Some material
+++

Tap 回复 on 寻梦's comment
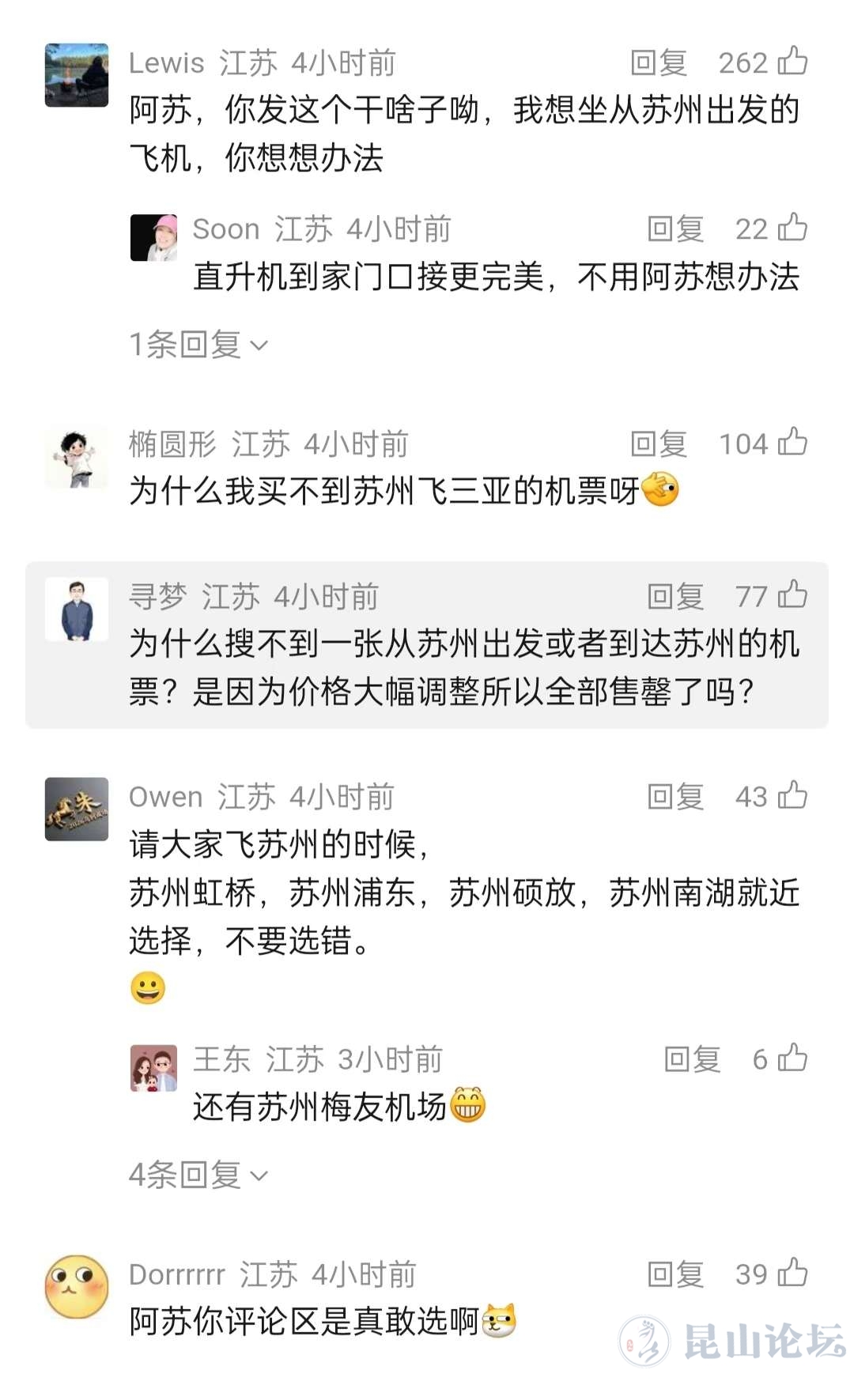This screenshot has width=854, height=1400. click(x=675, y=596)
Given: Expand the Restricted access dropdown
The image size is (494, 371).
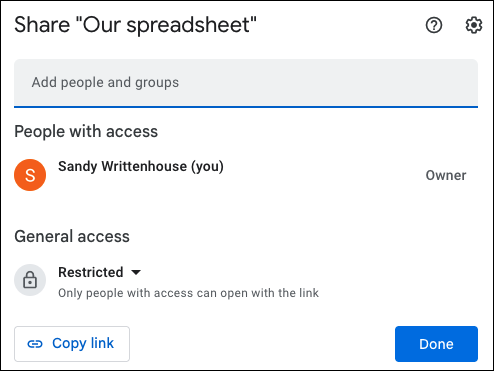Looking at the screenshot, I should (x=99, y=272).
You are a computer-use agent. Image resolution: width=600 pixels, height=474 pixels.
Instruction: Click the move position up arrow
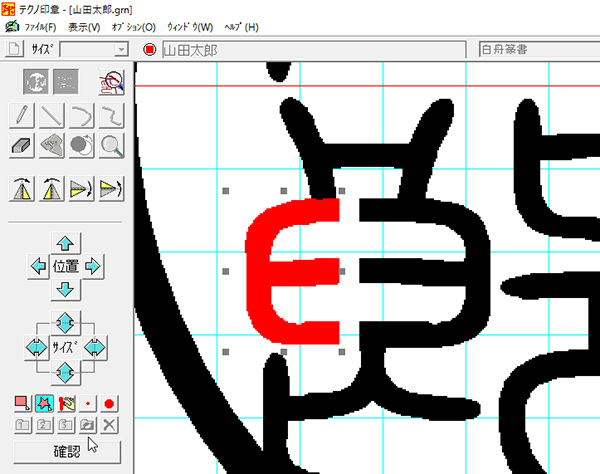[66, 244]
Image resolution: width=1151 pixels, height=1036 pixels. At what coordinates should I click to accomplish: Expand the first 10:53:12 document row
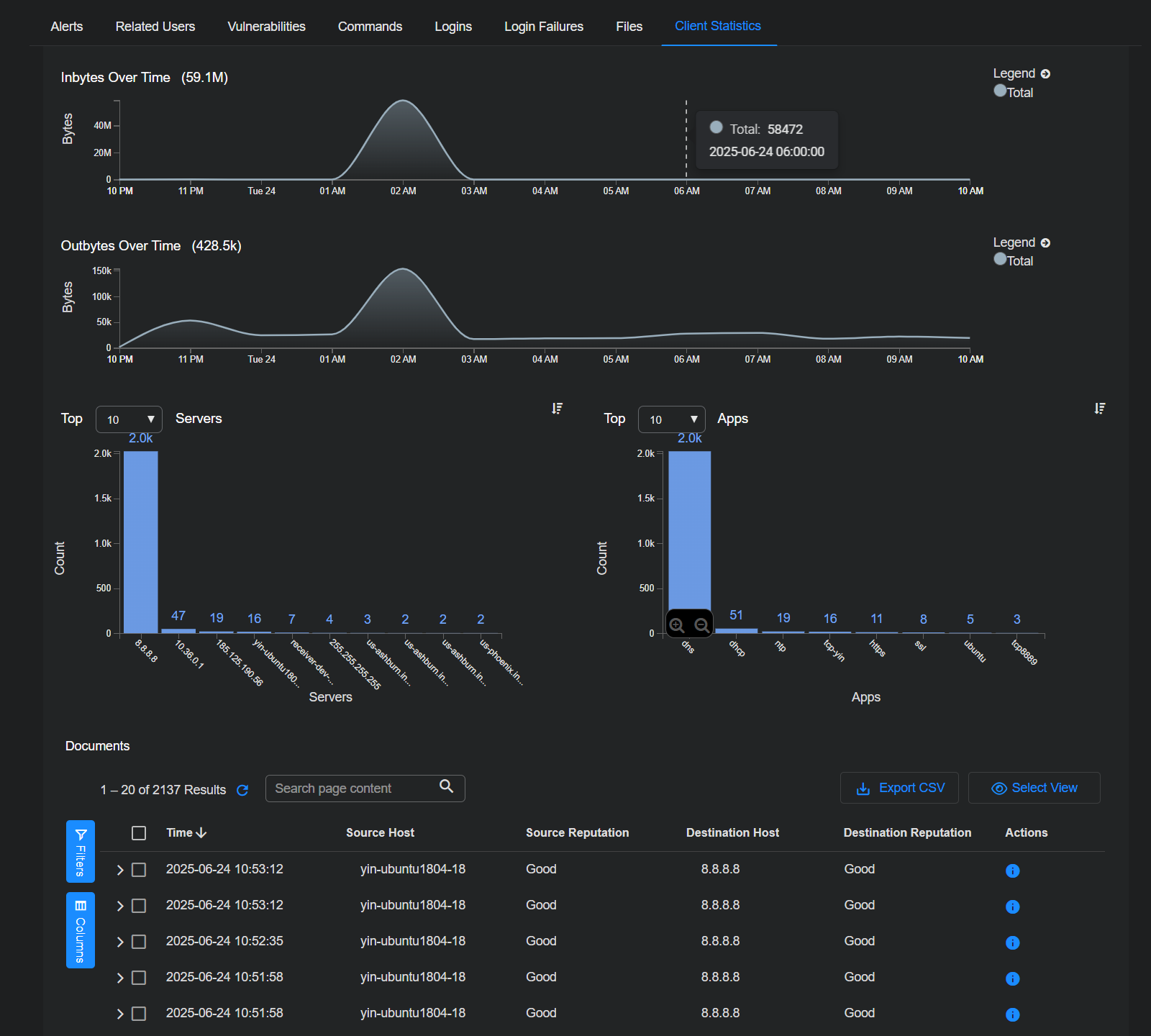click(x=120, y=870)
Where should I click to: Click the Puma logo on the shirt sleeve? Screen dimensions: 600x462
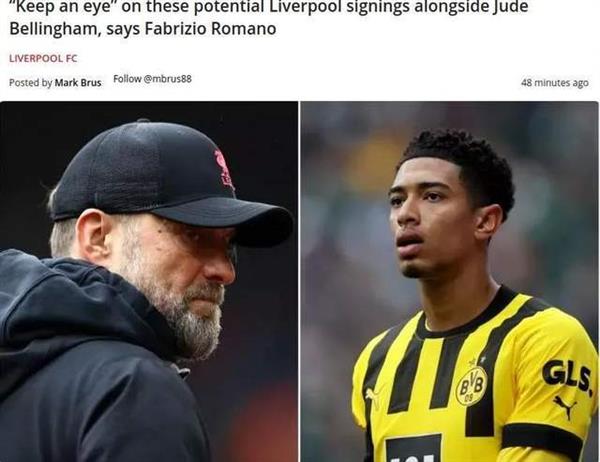pyautogui.click(x=565, y=407)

+++

### Job
Output every line of the material above as a JSON list of strings, one string per line, leaving out blank lines. Omit the pictures from the list.

### Correct response
[
  "Tap 回复 on 寻梦's comment",
  "This screenshot has width=854, height=1400. click(x=675, y=596)",
  "Given: Expand the Restricted access dropdown",
  "The image size is (494, 371).",
  "Looking at the screenshot, I should (x=99, y=272).",
  "You are a computer-use agent. Image resolution: width=600 pixels, height=474 pixels.",
  "Instruction: Click the move position up arrow",
  "[66, 244]",
  "Image resolution: width=1151 pixels, height=1036 pixels. At what coordinates should I click to accomplish: Expand the first 10:53:12 document row",
  "click(x=120, y=870)",
  "Where should I click to: Click the Puma logo on the shirt sleeve? Screen dimensions: 600x462",
  "pyautogui.click(x=565, y=407)"
]